Exercise 1. The Expected Positive Exposure (EPE) and Expected Negative Exposure (ENE) are defined as \(\text{EPE}(t) = \mathbb{E}[\max(V(t), 0)]\) and \(\text{ENE}(t) = \mathbb{E}[\min(V(t), 0)]\). For a payer swap, describe how these profiles evolve over the swap's life.

Solution to Exercise 1

For a payer swap (pay fixed, receive floating):

  • Early in the swap's life, the exposure is low because few cash flows have been exchanged and the swap value is near zero.
  • EPE peaks at about one-third to one-half of the swap's life, as the present value of remaining cash flows is maximized and rate movements have had time to create value.
  • Toward maturity, EPE declines as fewer cash flows remain (the "pull-to-par" effect).

The EPE profile is "humped," while the ENE profile mirrors it on the negative side. The net exposure under netting depends on the portfolio composition.
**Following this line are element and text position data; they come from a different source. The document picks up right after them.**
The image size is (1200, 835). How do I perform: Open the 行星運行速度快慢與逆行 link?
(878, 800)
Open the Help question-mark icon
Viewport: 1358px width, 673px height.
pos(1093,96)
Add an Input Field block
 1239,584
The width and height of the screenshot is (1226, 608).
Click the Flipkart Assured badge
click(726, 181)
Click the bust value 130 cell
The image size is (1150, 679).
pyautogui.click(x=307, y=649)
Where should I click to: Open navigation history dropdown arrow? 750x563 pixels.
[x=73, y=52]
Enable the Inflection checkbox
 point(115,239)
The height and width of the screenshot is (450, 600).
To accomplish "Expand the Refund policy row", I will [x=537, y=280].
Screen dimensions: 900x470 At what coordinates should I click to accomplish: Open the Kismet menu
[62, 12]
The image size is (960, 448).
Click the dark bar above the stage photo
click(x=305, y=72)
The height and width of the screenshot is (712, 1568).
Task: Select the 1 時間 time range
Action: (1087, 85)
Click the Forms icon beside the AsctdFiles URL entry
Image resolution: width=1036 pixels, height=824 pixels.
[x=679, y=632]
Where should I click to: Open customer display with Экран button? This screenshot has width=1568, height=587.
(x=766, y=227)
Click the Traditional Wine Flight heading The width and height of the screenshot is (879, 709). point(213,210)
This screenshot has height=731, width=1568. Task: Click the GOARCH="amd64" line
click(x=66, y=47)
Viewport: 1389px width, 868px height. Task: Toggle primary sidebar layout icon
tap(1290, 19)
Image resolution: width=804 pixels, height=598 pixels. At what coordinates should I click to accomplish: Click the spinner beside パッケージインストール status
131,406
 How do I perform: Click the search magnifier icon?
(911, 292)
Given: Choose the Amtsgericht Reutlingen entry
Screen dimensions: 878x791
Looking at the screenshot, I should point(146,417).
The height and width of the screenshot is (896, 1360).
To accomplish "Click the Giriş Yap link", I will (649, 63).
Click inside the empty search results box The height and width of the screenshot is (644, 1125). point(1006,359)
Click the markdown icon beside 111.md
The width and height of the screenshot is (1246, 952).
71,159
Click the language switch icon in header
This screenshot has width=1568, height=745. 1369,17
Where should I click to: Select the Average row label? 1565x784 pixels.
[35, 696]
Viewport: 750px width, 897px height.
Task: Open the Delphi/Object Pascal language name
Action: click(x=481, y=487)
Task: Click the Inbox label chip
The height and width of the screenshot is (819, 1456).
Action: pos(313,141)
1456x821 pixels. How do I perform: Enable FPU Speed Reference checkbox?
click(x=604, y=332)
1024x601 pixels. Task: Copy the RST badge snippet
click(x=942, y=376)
Exercise 2. Explain how netting reduces the Potential Future Exposure (PFE) for a portfolio of two offsetting swaps.

Solution to Exercise 2

Consider two swaps: swap A (payer, pay \(3\%\)) and swap B (receiver, pay floating, receive \(3.5\%\)). At any time \(t\), their values are negatively correlated (if rates rise, A gains and B loses). Without netting, PFE \(= \max(V_A, 0) + \max(V_B, 0)\). With netting, PFE \(= \max(V_A + V_B, 0)\). Since \(V_A\) and \(V_B\) partially offset, the netted exposure is much smaller. For perfectly offsetting swaps, the netted PFE would be near zero, while the gross PFE would still be substantial.


Exercise 3. The Hull-White model is used to simulate rate paths for exposure computation. Why is risk-neutral simulation appropriate here rather than real-world simulation?

Solution to Exercise 3

For CVA pricing (which is a market-consistent valuation), risk-neutral simulation is appropriate because CVA is the market price of counterparty credit risk. The EPE computed under the risk-neutral measure ensures consistency with observed market prices of hedging instruments. Real-world simulation (using historical or estimated drifts) would be appropriate for regulatory capital calculations (e.g., SA-CVA) but would produce CVA values that are not market-consistent and cannot be hedged.


Exercise 4. If the netted EPE profile peaks at $5M at year 3, the counterparty's hazard rate is \(1.5\%\), and recovery is \(40\%\), estimate the approximate CVA using a simple formula.

Solution to Exercise 4

A rough approximation using average EPE:

\[ \text{CVA} \approx (1-R) \times \overline{\text{EPE}} \times h \times T = 0.6 \times 2.5M \times 0.015 \times 5 = \$112{,}500, \]

where \(\overline{\text{EPE}} \approx 0.5 \times \text{Peak EPE} = \$2.5M\) (triangular approximation). This is a crude estimate; the full Monte Carlo computation integrates the actual EPE profile against the default probability density.